ZmWRKY92与zma-miR169s/ZmNF-YA13模块的鉴定
microRNA(miRNA)是植物免疫反应的关键调节因子。先前研究发现,玉米中的zma-miR169s是防御南方叶枯病病原真菌Bipolaris maydis的负调控因子,但其上游调控和下游信号机制尚不清楚。本研究旨在阐明一个完整的抗病信号通路。
研究者首先利用生物信息学工具对zma-miR169s的启动子进行分析,预测了多个转录因子家族(包括WRKY)的潜在结合位点。在预测的候选WRKY转录因子中,ZmWRKY92在B. maydis侵染后表现出显著且持续的诱导表达模式,提示其在病原响应中可能发挥重要作用。酵母单杂交(Y1H)实验证实,ZmWRKY92能够结合到zma-miR169s启动子中的W-box顺式元件上。进一步的萤光素酶(LUC)报告基因实验表明,ZmWRKY92的过表达显著抑制了由zma-miR169s启动子驱动的报告基因活性,证明ZmWRKY92是zma-miR169s的转录抑制因子。电泳迁移率变动分析(EMSA)结果进一步验证了ZmWRKY92蛋白能够特异性地结合到含有野生型W-box元件的探针上,而当该基序突变后结合消失。这些结果共同表明,ZmWRKY92作为转录抑制因子,通过直接结合zma-miR169s的启动子来抑制其表达。

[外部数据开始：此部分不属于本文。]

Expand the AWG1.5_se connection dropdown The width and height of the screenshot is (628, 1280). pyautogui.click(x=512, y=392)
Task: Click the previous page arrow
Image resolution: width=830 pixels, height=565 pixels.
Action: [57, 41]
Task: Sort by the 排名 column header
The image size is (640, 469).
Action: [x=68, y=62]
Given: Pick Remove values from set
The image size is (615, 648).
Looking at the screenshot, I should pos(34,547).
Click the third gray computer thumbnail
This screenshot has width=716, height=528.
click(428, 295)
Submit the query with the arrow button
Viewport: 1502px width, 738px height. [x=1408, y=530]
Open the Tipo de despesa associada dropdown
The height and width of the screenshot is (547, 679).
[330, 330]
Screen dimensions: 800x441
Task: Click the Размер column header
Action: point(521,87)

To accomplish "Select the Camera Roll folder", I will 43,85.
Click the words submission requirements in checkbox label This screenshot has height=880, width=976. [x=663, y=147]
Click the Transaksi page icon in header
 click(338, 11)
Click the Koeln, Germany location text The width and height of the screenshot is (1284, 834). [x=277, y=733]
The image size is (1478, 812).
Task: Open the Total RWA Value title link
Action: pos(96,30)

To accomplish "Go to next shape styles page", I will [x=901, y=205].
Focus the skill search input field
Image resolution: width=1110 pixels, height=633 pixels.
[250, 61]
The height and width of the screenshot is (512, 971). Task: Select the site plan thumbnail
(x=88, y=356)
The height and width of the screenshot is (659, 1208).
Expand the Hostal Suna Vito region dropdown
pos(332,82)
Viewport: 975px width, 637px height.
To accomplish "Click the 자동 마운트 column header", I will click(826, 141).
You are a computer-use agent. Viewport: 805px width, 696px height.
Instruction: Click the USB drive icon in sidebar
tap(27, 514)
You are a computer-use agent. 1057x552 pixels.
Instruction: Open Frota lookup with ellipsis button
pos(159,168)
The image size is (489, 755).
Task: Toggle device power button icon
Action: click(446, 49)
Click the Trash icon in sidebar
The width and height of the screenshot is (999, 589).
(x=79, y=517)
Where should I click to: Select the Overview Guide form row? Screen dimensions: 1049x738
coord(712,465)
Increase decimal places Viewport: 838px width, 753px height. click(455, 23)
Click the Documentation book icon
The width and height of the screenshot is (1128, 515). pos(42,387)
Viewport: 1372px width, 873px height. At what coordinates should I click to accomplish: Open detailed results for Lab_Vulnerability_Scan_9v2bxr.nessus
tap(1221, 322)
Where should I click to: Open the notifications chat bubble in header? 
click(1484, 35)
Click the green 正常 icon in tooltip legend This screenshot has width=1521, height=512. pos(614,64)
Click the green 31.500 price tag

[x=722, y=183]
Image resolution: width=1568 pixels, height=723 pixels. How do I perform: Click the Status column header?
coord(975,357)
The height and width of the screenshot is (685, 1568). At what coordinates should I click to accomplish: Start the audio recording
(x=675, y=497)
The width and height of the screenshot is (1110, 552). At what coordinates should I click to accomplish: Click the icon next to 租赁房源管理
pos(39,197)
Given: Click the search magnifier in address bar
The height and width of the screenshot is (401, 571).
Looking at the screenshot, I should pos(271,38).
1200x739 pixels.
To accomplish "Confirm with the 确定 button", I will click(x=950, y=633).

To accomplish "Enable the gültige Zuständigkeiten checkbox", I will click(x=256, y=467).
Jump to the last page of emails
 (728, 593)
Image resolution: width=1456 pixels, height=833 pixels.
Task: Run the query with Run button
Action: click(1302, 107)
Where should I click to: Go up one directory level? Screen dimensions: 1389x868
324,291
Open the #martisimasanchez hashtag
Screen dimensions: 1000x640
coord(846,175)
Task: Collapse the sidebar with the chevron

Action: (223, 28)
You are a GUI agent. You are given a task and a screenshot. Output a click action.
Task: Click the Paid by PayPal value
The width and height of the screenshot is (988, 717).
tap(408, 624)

ZmWRKY92在玉米抗B. maydis中的功能验证
为了探究ZmWRKY92在抗病中的功能,研究团队创制了过表达ZmWRKY92的转基因玉米株系。与野生型相比,过表达株系中ZmWRKY92的转录水平显著升高,而zma-miR169s及其前体的表达水平则相应下降。接种B. maydis后,过表达株系表现出显著减弱的病害症状和更低的病情指数。对真菌生物量的定量分析也证实,过表达株系中病原菌的定殖量显著减少。相反,两个独立的Zmwrky92乙基甲磺酸(EMS)突变体则表现出对B. maydis的高度感病性,同时zma-miR169s及其前体的表达被诱导上调。这些结果表明,ZmWRKY92正向调控玉米对B. maydis的抗性。
下游靶标ZmNF-YA13的鉴定与功能分析
前期研究已证实ZmNF-YA13是zma-miR169s的直接靶标。本研究进一步对ZmNF-YA13进行了表征。亚细胞定位分析显示,ZmNF-YA13-GFP融合蛋白特异性定位于细胞核,表明其是一个核定位蛋白。组织特异性表达分析发现,ZmNF-YA13在玉米的根、叶、雄穗、雌穗、苞叶和花丝中均有表达,其中在雄穗和雌穗中表达最高,在叶中也有基础表达。更重要的是,在B. maydis侵染后,ZmNF-YA13的表达水平上调,在接种后48小时达到峰值,表明其在真菌侵染过程中被诱导。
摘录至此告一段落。